June 29, 2015

Do We Control or Manage Diabetes?

Another blogger and I are having a discussion – more a disagreement in terminology between control and management of diabetes. I doubt that we will change the opinion of the other, but there are differences of opinion about diabetes everywhere and mainly about the lack of physician care for people with diabetes. And let's not forget some of the “experts” at the professional diabetes organizations that want to limit our testing for self-monitoring of blood glucose (SMBG).

If you want to read the discussion to-date go to this link. I am referred to as 'Mark', but this doesn't bother me. I left a comment and Phil felt that he needed to ask my permission, which he does not need to when the comment is posted to his other blog.

I refer to diabetes management because there are too many variables to diabetes that cannot be controlled. My blogs explain some of the variables. I will list the variables from the two blogs. You may read the blogs for further explanations.
From the first blog:
#1. Food consumption can be a large component of blood glucose reading variability.
#2. Meter accuracy can be a factor.
#3. Exercise and physical activity is another variable.
#4. Insulin is also a variable.
#5. Liver output of glucose is a variable.
#6. Emotions and stress are variables.
#7. Illness and injury is a variable.
#8. Hormones are variables.
#9. Food consumed at other meals and snacks are variables.

From the second blog:
Physical or emotional stress
The puberty variable
The menstruation and menopause variable

For those with type 2 diabetes on oral medications, another variable is the amount of insulin the pancreas may still be producing. The last variable I can think of at present is the amount of sleep a person gets on a daily basis.

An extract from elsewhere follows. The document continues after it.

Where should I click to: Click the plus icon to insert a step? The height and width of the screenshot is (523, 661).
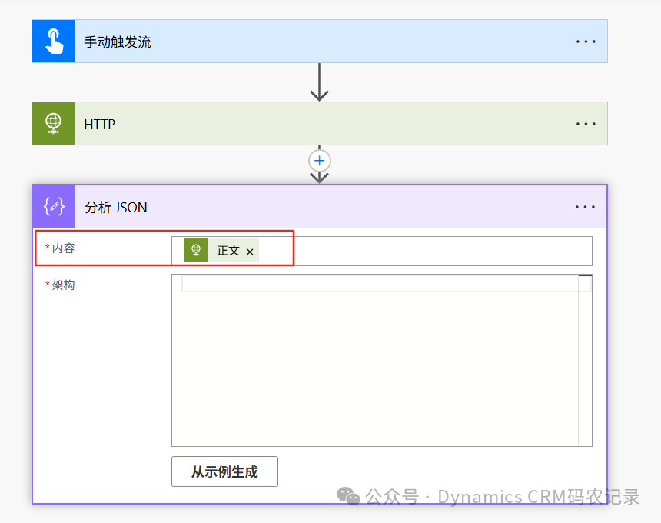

With all these variables, diabetes is almost impossible to control. If a person with diabetes could control each variable then it might be possible to say that controlling diabetes might be a goal.

In his blog, Phil says that to manage diabetes, “It gives us permission to ‘fall off the wagon’ because the reality is that we will not stay on the straight and narrow everyday. I think I understand most of that line of thought. It’s a very human, forgiving approach, isn’t it?”

I don't feel that the word 'manage' gives us permission to 'fall off the wagon', but it does remind us that when a variable causes us to miss a goal, then we need to analyze what caused us to miss the goal and correct it. Sometimes a daily goal is missed because we did not have enough sleep and the stress of the job becomes greater because we are over tired.

Yes, we are human and do make mistakes, but when we do, we are not controlling our diabetes. The word 'control' means that we would not and cannot make a mistake or get too little sleep. I could not imagine having to live with the daily stress of controlling my diabetes with all the possible variables. Managing my diabetes may be a softer way and forgiving approach, but we still strive to manage diabetes to the best of our abilities.

We can still manage diabetes to avoid most of the diabetes complication. Then as we age, our pancreas may become less able to produce any insulin and we then need to consider insulin to keep our management at the preferred level.